« On nous a dit qu’il était décédé » , le Maroc sous le choc à la CAN

Le Maroc peine à convaincre depuis le début de la Coupe d’Afrique des Nations. Si les Lions de l’Atlas avaient fait bonne figure lors de leur dernier match de poule face à la Zambie (3-0), il en a été tout autrement en huitièmes de finale, les hommes de Walid Regragui devant se contenter d’une victoire minimaliste longue à se dessiner contre la Tanzanie (1-0).

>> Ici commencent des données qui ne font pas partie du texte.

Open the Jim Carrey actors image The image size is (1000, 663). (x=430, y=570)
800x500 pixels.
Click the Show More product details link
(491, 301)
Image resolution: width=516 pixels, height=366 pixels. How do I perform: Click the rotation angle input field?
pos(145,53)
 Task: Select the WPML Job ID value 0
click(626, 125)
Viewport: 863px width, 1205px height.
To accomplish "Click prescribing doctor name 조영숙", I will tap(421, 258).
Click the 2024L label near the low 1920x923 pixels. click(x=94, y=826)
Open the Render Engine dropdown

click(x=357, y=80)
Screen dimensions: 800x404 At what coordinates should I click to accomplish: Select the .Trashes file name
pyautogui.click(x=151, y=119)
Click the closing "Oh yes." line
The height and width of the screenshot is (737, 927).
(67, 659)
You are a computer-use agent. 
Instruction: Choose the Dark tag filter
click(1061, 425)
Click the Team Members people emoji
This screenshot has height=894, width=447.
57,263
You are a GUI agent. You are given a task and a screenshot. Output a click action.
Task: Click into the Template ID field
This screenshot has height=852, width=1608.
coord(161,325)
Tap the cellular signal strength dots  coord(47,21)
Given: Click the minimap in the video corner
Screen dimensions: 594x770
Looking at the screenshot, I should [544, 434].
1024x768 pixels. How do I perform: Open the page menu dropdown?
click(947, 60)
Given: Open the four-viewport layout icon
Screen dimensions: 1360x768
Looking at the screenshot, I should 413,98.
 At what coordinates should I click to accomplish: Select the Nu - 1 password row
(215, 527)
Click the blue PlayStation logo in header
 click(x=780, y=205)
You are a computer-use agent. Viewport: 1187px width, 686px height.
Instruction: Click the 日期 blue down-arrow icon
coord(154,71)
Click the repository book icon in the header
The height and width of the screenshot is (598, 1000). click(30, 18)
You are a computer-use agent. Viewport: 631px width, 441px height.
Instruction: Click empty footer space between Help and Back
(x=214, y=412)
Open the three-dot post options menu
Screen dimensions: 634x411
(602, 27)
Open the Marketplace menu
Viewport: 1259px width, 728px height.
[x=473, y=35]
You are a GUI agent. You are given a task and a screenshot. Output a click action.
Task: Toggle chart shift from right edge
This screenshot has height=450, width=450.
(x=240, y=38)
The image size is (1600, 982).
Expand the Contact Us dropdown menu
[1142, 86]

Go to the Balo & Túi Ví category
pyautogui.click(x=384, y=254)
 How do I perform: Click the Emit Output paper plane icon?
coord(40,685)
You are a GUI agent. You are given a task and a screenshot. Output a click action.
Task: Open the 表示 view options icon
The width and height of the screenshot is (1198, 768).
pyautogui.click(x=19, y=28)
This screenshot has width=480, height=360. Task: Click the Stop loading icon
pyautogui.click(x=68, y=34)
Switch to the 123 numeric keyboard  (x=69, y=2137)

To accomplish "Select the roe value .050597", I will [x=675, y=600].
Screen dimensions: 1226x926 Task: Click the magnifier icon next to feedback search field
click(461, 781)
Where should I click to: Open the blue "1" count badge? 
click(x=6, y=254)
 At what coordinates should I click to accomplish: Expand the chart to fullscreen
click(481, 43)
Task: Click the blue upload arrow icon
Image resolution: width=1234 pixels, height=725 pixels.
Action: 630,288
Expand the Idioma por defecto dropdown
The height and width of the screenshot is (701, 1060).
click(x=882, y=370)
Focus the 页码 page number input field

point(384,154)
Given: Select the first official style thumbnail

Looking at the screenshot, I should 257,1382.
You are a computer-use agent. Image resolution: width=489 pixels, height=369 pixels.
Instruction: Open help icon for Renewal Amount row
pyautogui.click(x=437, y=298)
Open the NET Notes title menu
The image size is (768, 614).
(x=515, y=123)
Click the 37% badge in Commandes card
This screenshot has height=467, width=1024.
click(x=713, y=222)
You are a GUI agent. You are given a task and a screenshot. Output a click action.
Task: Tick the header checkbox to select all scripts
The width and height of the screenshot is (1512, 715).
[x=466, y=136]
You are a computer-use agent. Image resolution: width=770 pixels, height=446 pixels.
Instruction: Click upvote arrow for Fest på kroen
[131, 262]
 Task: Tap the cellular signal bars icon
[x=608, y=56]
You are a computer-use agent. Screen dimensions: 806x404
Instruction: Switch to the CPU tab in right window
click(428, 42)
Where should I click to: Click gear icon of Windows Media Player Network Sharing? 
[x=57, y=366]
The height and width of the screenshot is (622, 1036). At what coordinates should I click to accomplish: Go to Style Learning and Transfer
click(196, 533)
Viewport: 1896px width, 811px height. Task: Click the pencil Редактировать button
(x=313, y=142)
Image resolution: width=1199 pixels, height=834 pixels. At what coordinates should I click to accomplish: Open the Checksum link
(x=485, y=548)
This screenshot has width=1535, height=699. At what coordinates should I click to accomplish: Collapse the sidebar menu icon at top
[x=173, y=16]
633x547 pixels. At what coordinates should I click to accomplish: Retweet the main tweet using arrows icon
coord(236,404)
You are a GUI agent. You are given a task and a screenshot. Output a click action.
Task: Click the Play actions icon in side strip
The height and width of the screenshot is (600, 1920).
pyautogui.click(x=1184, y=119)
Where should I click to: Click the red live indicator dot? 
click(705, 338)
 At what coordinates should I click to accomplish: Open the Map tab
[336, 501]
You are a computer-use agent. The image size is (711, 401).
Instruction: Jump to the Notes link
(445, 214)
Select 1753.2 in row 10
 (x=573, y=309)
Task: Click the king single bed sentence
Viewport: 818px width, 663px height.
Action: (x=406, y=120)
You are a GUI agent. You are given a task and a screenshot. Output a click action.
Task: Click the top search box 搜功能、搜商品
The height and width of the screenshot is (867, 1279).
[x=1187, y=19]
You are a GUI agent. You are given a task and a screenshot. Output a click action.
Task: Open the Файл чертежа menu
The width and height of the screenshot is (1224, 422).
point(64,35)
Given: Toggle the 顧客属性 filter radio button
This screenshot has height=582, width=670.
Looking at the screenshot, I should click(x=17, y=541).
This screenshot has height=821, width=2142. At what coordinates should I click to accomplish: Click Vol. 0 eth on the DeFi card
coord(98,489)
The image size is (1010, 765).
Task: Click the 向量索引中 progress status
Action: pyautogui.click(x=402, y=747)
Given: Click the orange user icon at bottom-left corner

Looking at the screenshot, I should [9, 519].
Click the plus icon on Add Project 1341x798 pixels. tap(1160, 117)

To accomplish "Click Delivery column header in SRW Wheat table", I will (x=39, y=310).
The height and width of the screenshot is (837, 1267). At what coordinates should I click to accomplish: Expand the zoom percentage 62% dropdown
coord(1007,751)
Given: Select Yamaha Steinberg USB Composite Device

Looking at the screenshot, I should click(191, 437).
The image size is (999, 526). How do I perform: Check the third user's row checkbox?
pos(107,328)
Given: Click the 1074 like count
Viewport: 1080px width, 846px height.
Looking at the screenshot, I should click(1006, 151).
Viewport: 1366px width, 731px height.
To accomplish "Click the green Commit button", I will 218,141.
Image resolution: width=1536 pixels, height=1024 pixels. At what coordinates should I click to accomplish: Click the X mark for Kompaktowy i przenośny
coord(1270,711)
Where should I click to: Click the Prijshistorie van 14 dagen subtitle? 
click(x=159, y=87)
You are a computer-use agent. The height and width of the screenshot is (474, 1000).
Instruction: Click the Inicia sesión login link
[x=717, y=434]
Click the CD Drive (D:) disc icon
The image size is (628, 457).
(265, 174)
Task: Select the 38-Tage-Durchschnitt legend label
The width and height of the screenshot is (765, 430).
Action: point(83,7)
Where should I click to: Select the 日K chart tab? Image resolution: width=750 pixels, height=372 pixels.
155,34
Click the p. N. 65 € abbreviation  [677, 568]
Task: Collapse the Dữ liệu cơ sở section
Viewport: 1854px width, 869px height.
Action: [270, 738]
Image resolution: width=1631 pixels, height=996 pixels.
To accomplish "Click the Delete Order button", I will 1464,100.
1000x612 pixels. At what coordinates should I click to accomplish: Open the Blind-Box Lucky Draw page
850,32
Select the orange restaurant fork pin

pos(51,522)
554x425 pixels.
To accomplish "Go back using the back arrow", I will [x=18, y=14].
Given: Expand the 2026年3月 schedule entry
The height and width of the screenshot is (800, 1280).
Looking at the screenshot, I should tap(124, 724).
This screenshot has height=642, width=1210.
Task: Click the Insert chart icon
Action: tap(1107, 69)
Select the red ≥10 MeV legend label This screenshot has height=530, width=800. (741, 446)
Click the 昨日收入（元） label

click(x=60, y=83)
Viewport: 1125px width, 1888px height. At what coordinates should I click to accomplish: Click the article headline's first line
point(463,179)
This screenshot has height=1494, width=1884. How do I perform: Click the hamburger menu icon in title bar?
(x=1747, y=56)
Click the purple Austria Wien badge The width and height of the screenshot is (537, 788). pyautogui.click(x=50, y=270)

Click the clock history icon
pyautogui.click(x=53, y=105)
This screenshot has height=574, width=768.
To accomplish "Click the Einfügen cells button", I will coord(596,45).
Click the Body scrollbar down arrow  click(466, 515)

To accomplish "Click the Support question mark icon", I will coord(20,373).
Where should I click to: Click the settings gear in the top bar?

Les supporters marocains ne sont pas rassurés. Et ce d’autant plus que les demi-finalistes de la dernière Coupe du monde ont rendez-vous avec le Cameroun. Un match qui fait ressurgir un traumatisme. Lors de la seule précédente CAN organisée à domicile, en 1988, le Maroc s’était en effet incliné en demi-finale contre les Lions Indomptables (1-0). « Les supporters sont traumatisés par ça, m’en parlent tout le temps. Leur angoisse, c’était de prendre le Cameroun » , a d’ailleurs confié à L’Equipe Claude Le Roy, qui officiait sur le banc du Cameroun lors de cette CAN 1988. Les Marocains gardent un souvenir précis de ce duel: la sortie sur blessure dès la 9e minute de Hassan Mouhaid, victime d’un terrible coup de tête d’André Kana-Biyik. Une agression en bonne et due ferme restée impunie. « Aujourd’hui, je crois qu’on m’aurait suspendu à vie » « Il y a un coup franc et le joueur me suit partout, me prend en individuelle. Et il me crache dessus. Et là, en une fraction de seconde, le coup de tête part, ça aurait pu être un coup de genou ou un coup de poing, a raconté le fautif. Aujourd’hui, je crois qu’on m’aurait suspendu à vie et même au quartier, je n’aurais pas eu le droit de jouer. » Le bilan est terrible pour Hassan Mouhaid, qui tombe inanimé et est évacué sur une civière, la cloison nasale fracturée. Les joueurs marocains craignent le pire pour leur coéquipier. « On nous a dit qu’il était décédé. C’est terrible et évidemment, ça nous a déstabilisés. Hassan, c’était mon grand frère, on était du même quartier. Quand on vous dit ca en plein match » , s’est souvenu Moustapha El-Haddaoui. « Quand je suis rentré juste après le match, j’étais vraiment mal, a appuyé Merry Krimau. Ma maman m’a dit : » Mais quelque chose ne va pas ? « Comme on avait dit qu’il était mort, je suis parti illico à la clinique et, heureusement… » Les Marocains espèrent désormais une revanche. « Les jeunes peuvent nous venger. Les conditions sont différentes, le foot a évolué et il y a le VAR » , a soufflé l’ancien Bastiais.